In a game where arcade rules apply, I can play and play and play again, increasing my skill in both survival and scoring. In longer more freeform games I can play until I've winnowed out every last morsel of content, then do it all again the next year. A good game should stand up to repeated play. I can approach film and television with the same attitude: watch a movie on Bluray one night, then go through its special features the next night, and look up even more interesting tidbits online. And then I can watch the movie again some time later, and repeat until it's fully assimilated into my soul. This is what I used to do with my DVD collection as a teenager, before the current day deluge of available-at-your-fingertips media wherein everything is disposable. I developed a relationship with these games and films (and shows and music and...).

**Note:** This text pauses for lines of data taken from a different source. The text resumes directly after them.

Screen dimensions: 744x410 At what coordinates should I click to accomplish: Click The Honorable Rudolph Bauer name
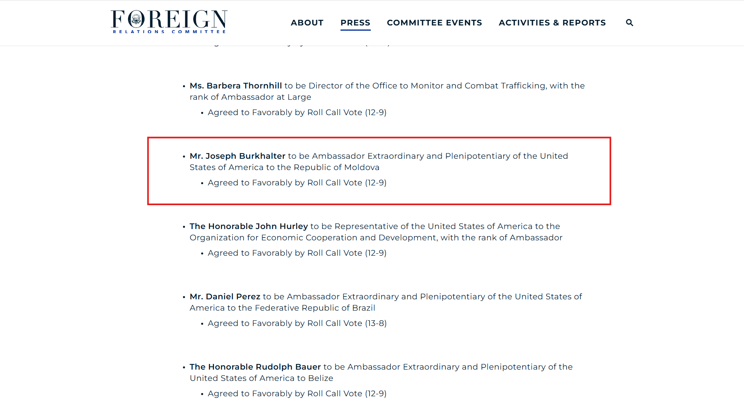pos(255,367)
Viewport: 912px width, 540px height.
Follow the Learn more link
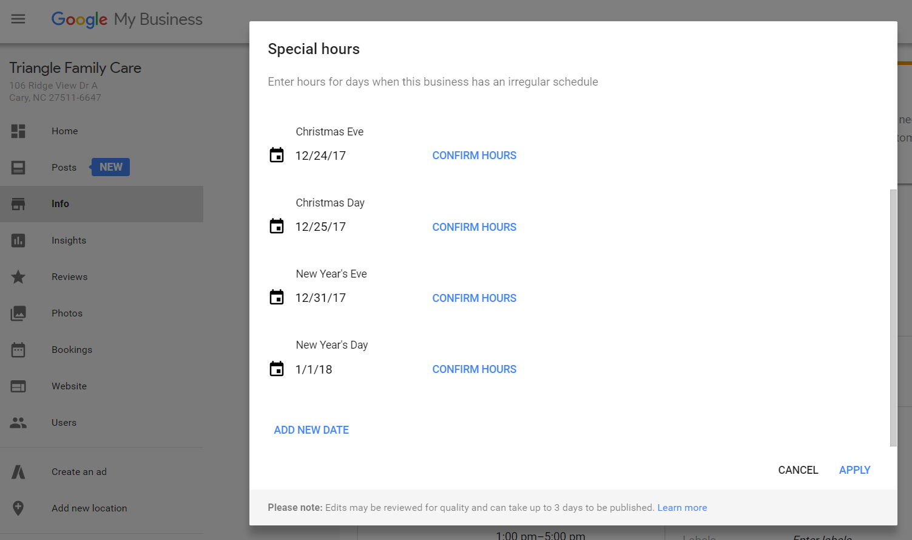[x=682, y=508]
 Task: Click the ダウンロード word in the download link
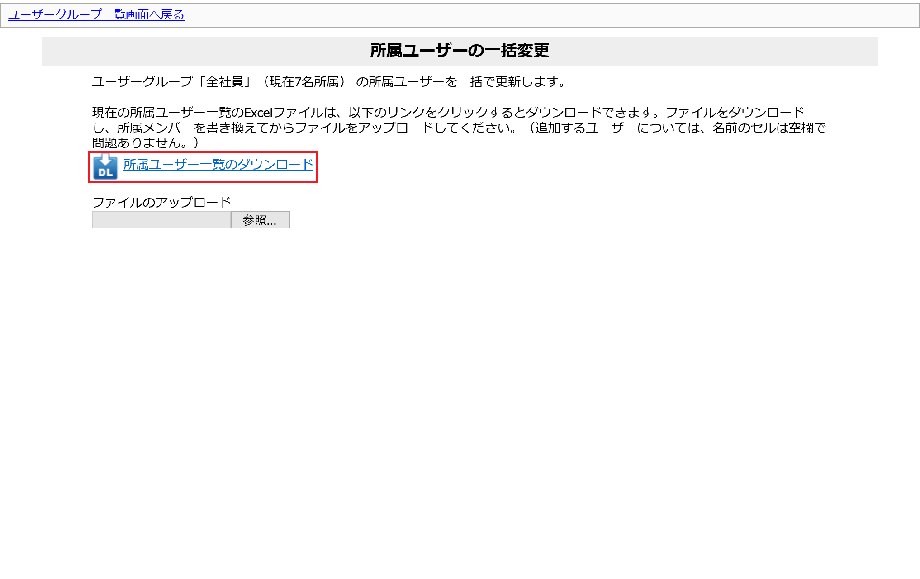tap(275, 165)
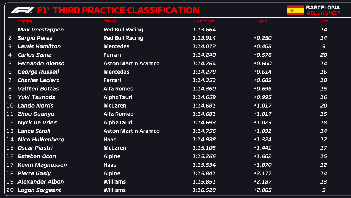Select the TEAM column header
351x198 pixels.
click(110, 22)
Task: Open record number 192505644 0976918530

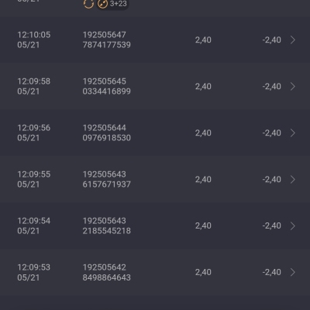Action: (107, 133)
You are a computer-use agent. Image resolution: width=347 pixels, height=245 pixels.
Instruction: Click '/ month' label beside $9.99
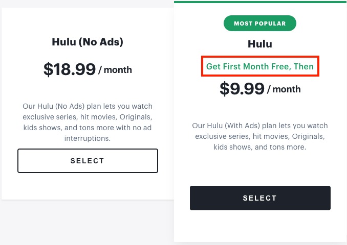tap(284, 89)
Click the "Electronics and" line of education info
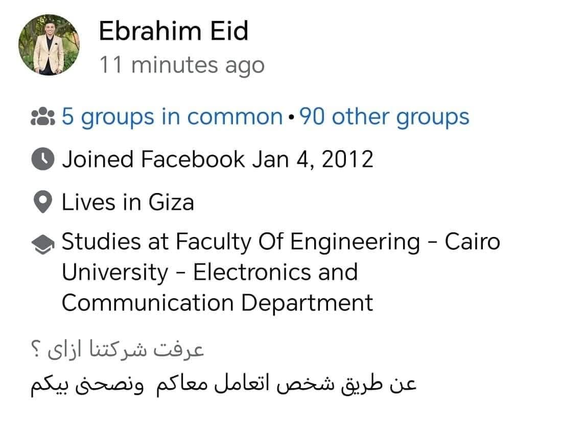The height and width of the screenshot is (432, 562). coord(209,272)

So, in sum, physicality is incidental to my aim here. My time allocated toward the appreciation of all these art forms should be spent engaging with their best possible examples, or at least, those that are the most plainly appealing to me. The importance of this is increased by the fact that much of my free time is already allocated toward creative hobbies, such as writing, or making music, or *shudders* programming. When the number of choices I have in media to engage with grows to an overwhelming amount it becomes impossible to foster that kind of deep, satisfying familiarity with any of it. In childhood this familiarity is born of a sense of wonder that leaves as one ceases being a child; along with it leaves the time dilation that results from each experience, more often than not, being a novel one. Once these are gone, they're gone for good, barring the presence of some mental abnormality. Only the restriction of choice, although here with conscious effort, can be replicated.

One could, to some degree depending on one's life situation, also replicate the copious amounts of free time dedicated to just playing video games, watching movies, and so on. But as an adult, I've developed a much more demanding creative urge, one that precludes such an expenditure of said free time. The more I create the more I feel emboldened to continue creating, less inhibited, more confident that what I do has some kind of value. It's not that I have less time, but also less interest, in sitting down to play games and watch movies and listen to music for hours and hours. There's somewhat of a misguidedness to this nostalgic exercise, in that I don't really want to go back to the days when I would put on some headphones and listen to albums back-to-front, really focusing on the music, or watch movies back-to-back, or play through Zelda games in huge 10 hour chunks at a time. I did have fun back then, and things were simpler, but in this I acquired both the taste for these various works of art and the drive to create some of it myself. It is mostly for the better that my life has become more complex.

To create effective art requires that one experience life (this is, incidentally, the key point as to why LLMs within their server rack prisons will never be able to create genuine art). Fortunately, life does include the art of others, and indeed experiencing that art is quite helpful in one's own creative pursuits. So never will there come a time in which I'm simply too busy to immerse myself in someone else's world for a little while. The time has come, though, for me to be a bit more particular about which worlds I choose.